Le parlement a pris acte du rapport qui a satisfait bon nombre d'élus. Certains d'entre eux ont cependant mis l'accent sur les objectifs contradictoires qu'il contenait, et surtout sur le problème du financement des nouvelles mesures proposées. Par ailleurs, le Conseil des Etats a transmis la motion de sa commission demandant au gouvernement d'édicter des dispositions afin que les mesures sociales prévues dans le rapport (préretraites, aides au désendettement, etc.) soient applicables le plus vite possible.
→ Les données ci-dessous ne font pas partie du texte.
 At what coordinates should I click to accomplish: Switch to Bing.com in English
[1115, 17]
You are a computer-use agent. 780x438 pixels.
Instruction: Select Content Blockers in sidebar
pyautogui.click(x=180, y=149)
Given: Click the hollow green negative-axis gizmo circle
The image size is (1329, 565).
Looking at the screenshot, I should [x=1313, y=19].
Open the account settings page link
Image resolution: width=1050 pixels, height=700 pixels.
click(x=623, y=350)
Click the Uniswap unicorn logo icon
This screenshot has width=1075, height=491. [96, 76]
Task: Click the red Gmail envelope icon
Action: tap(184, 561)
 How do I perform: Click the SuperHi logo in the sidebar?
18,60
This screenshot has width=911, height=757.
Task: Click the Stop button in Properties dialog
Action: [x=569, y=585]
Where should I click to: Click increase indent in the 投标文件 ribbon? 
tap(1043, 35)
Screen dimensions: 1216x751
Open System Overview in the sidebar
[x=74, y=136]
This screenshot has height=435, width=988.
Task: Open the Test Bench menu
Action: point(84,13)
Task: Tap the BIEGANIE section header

Le Conseil national a rejeté cette motion, mais a adopté un postulat de sa commission reprenant la même revendication
[12].
Le Conseil fédéral a présenté son message sur la modification de la loi sur l'agriculture visant à introduire des paiements directs. Cette réforme est l'aboutissement de plusieurs années de débats sur le problème du revenu paysan et des prix des produits agricoles. S'inspirant de nombreuses interventions parlementaires, du rapport de la commission Popp, et se plaçant dans la philosophie du 7e rapport sur l'agriculture, le gouvernement, après une procédure de consultation encourageante, a proposé au parlement des nouveaux articles 31a et 31b de la loi sur l'agriculture, qui prévoient l'introduction de paiements compensatoires selon deux modes. Le premier est composé de paiements directs complémentaires de caractère général et non liés à la production. Ceux-ci sont destinés à compenser une politique des prix qui sera à l'avenir plus respectueuse des règles du marché et à rémunérer des prestations d'intérêt public. Ils devront, en outre, encourager l'agriculture de type familial, la protection de l'environnement et la collaboration entre les exploitations. Le montant des paiements directs dépendra d'une série de critères dont, notamment, le type de l'exploitation et sa surface. Le second concerne des paiements directs destinés à soutenir des formes d'exploitation respectueuses de l'environnement. Ceux-ci seront versés sur une base contractuelle et les critères d'octroi devraient être un emploi moindre d'engrais ou de produits de traitement, une attention particulière vouée aux animaux et le respect des mécanismes naturels et des équilibres écologiques.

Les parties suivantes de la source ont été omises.